Hall and his family moved to Corpus Christi in1937 and he began advertising his dental practice in his home. He also continued his activism. Shortly after his move, he noticed the absence of black postal carriers and found that none had received employment for 30 years. He immediately launched a campaign to help blacks become re-employed. Later, when he entered the local Internal Revenue Service (IRS) office to pay his taxes, he found segregated lines. Hall phoned the Washington D.C. office of the IRS and the lines were integrated the next day. Encouraged by his success, Hall founded the first Corpus Christi branch of the NAACP in 1941 and served as its president for three years. He also served as Vice President of the state NAACP and later as its State President.
In 1951, Hall began the effort to desegregate Del Mar Junior College and his strategic process worked. He and other black community leaders, in early 1952, called on Dr. Edward L. Harvin, the president of the college. Hall asked President Harvin to enroll blacks or “they would march on campus.” The president and the Board of Regents concurred and in the fall of 1952, two years prior to the Brown decision, Del Mar allowed the first black students to be enrolled. Hall then helped desegregate the Corpus Christi Independent School District and nearby Texas A&I University (currently Texas A&M University Kingsville), by 1956.
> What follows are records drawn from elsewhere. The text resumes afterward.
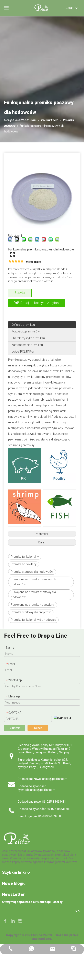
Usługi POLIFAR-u (22, 351)
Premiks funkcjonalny (25, 556)
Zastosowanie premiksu (27, 344)
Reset (38, 728)
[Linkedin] (13, 920)
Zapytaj (19, 293)
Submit (15, 728)
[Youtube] (20, 920)
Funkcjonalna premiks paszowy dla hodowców (33, 582)
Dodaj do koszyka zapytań (39, 303)
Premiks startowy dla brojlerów (31, 612)
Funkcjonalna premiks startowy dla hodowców (33, 594)
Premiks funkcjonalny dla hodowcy (33, 619)
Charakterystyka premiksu (28, 338)
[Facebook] (5, 920)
Concerned with finding additional housing for Corpus Christi African-Americans, Hall worked with developers and financiers to build the Greenwood Park Subdivision. He also persuaded the City Council to add 200 units to the Leathers Housing project for lower income residents. During the 1960s, Hall worked with other activists to integrate swimming pools, the local hospital, hotels, bowling alleys, and restaurants. His efforts often produced threats on his life. Olivia Williams Hall remarked, “there were times I was afraid for him to go out and crank his car.”
Nonetheless, Hall later proudly remarked that he accomplished most of his civil rights goals “…without the shedding of one drop of blood, without the filing of one lawsuit within 200 miles of Corpus Christi, [and] without the fomenting of ill feelings between the white and the black.”
Henry Boyd Hall received numerous awards during his lifetime, including Foremost Black Civil Rights Leader awarded by the American GI Forum. Hall died in Corpus Christi, Texas in 1974.